Matrix H and$\overrightarrow{\mathrm{A}}$ are described in detail by Pigeon et al., 2003. The anthropometric data were related to the height (1.78 m) and mass (80 kg) of the model according to the literature. Segment length (L), expressed as a percentage of body height, was drawn from[27]. Segment mass (m), moment of inertia (I) and distance to the centre of mass from the proximal joint (r) were computed from Dempster’s table[28].

To predict joint angles from the torques (i.e., forward dynamics), Equation 5 was inverted.
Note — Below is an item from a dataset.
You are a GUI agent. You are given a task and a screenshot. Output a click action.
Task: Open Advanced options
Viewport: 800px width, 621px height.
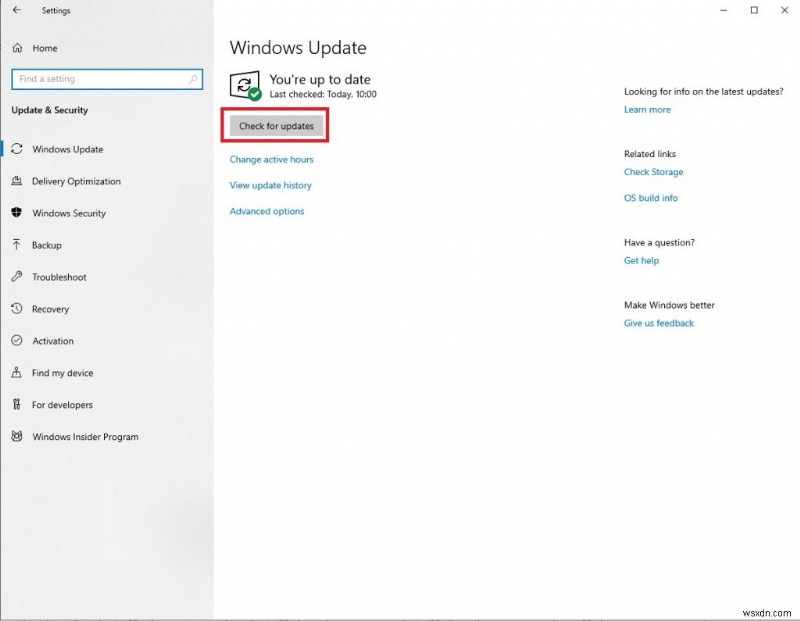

$$\overrightarrow{\ddot{\theta }}=H^{-1}\left(\overrightarrow{\tau }-\overrightarrow{A}\right)$$

(6)

Shoulder and elbow joint torques (i.e., Coriolis, centripetal, inertial interaction and normal inertial torques) were calculated (i.e., inverse dynamics, Equation 7) in relation to the underestimation of trunk rotation kinematics (the hats over${\widehat{\ddot{\theta }}}_3$ and${\widehat{\dot{\theta }}}_3$ indicate that the underestimated torso kinematics were used to calculate either joint torques (Equation 7) or angular kinematics (Equation 8)):

$$\begin{array}{l}\widehat{\ddot{\theta }}=\left[\begin{array}{c}\hfill {\ddot{\theta }}_1\hfill \\ \hfill {\ddot{\theta }}_2\hfill \\ \hfill {\widehat{\ddot{\theta }}}_3\hfill \end{array}\right]\mathrm{and}\mathrm{in}\\ \hfill \widehat{\overrightarrow{A}}=\left(\begin{array}{c}\hfill h_3{\widehat{\dot{\theta }}}_3^2+h_4{\dot{\theta }}_2^2+2h_4{\widehat{\dot{\theta }}}_3{\dot{\theta }}_2+2h_4{\dot{\theta }}_1{\dot{\theta }}_1\hfill \\ \hfill h_5{\widehat{\dot{\theta }}}_3^2+h_6{\dot{\theta }}_1^2+2h_6{\widehat{\dot{\theta }}}_3{\dot{\theta }}_1\hfill \\ \hfill h_1{\dot{\theta }}_1^2+h_2{\dot{\theta }}_2^2+2h_1{\widehat{\dot{\theta }}}_3{\dot{\theta }}_1+2h_2{\widehat{\dot{\theta }}}_3{\dot{\theta }}_2+2h_2{\dot{\theta }}_1{\dot{\theta }}_2\hfill \end{array}\right)\hfill \end{array}$$

$$\widehat{\overrightarrow{\tau }}=H\widehat{\overrightarrow{\ddot{\theta }}}+\widehat{\overrightarrow{A}}$$

(7)

From Equation 7, the predicted shoulder and elbow joint torques were altered due to the underestimation of torso rotation. Thereafter, these altered joint torques ($\widehat{\overrightarrow{\tau }}$) were used in equation 8 as input into the forward dynamic equation to determine elbow and shoulder joint kinematics:

$$\overrightarrow{\ddot{\theta }}=H^{-1}\left(\widehat{\overrightarrow{\tau }}-\overrightarrow{A}\right)$$

(8)

Then, from the elbow and shoulder joint angular kinematics, hand trajectories were determined using forward kinematics.

Results

Although it was expected that the net shoulder and elbow joint torques would be altered when reaching during torso rotation (to avoid hand trajectory deviation and ensure accurate reaching), it remained to be determined how the net joint torques would be altered and whether these changes would depend on the direction of torso rotation. To our knowledge, no study has calculated the change in net shoulder and elbow joint torques that allow for accurate reaching movements during counter clockwise and clockwise torso rotations. The outcomes of the biomechanical model revealed that regardless of the direction of torso rotation, the increase in net shoulder joint torque was much larger than the increase in net elbow joint torque (Figure 4 - upper panels). For instance, the mean changes in net torques (i.e., root mean square value of the difference between the torque during torso rotation compared to the torque in the absence of torso rotation: Figure 4 – lower panels) during counter clockwise rotation were 7.93 Nm and 1.59 Nm the for shoulder and elbow joints, respectively. During clockwise rotation, the computed torque changes were 7.48 Nm (shoulder) and 1.13 Nm (elbow). Overall, the increase in both net torques secondary to torso rotation was similar and did not depend upon the direction of the rotation.

Figure 4

Net shoulder and elbow joint torques required to reach the target in the absence of torso rotation (Shoulder and Elbow lines) and during counter clockwise (left upper panel) or clockwise rotations (right upper panel). Root mean square (RMS) of net shoulder and elbow joint torques for counter clockwise (left lower panel) and clockwise (right lower panel) rotations.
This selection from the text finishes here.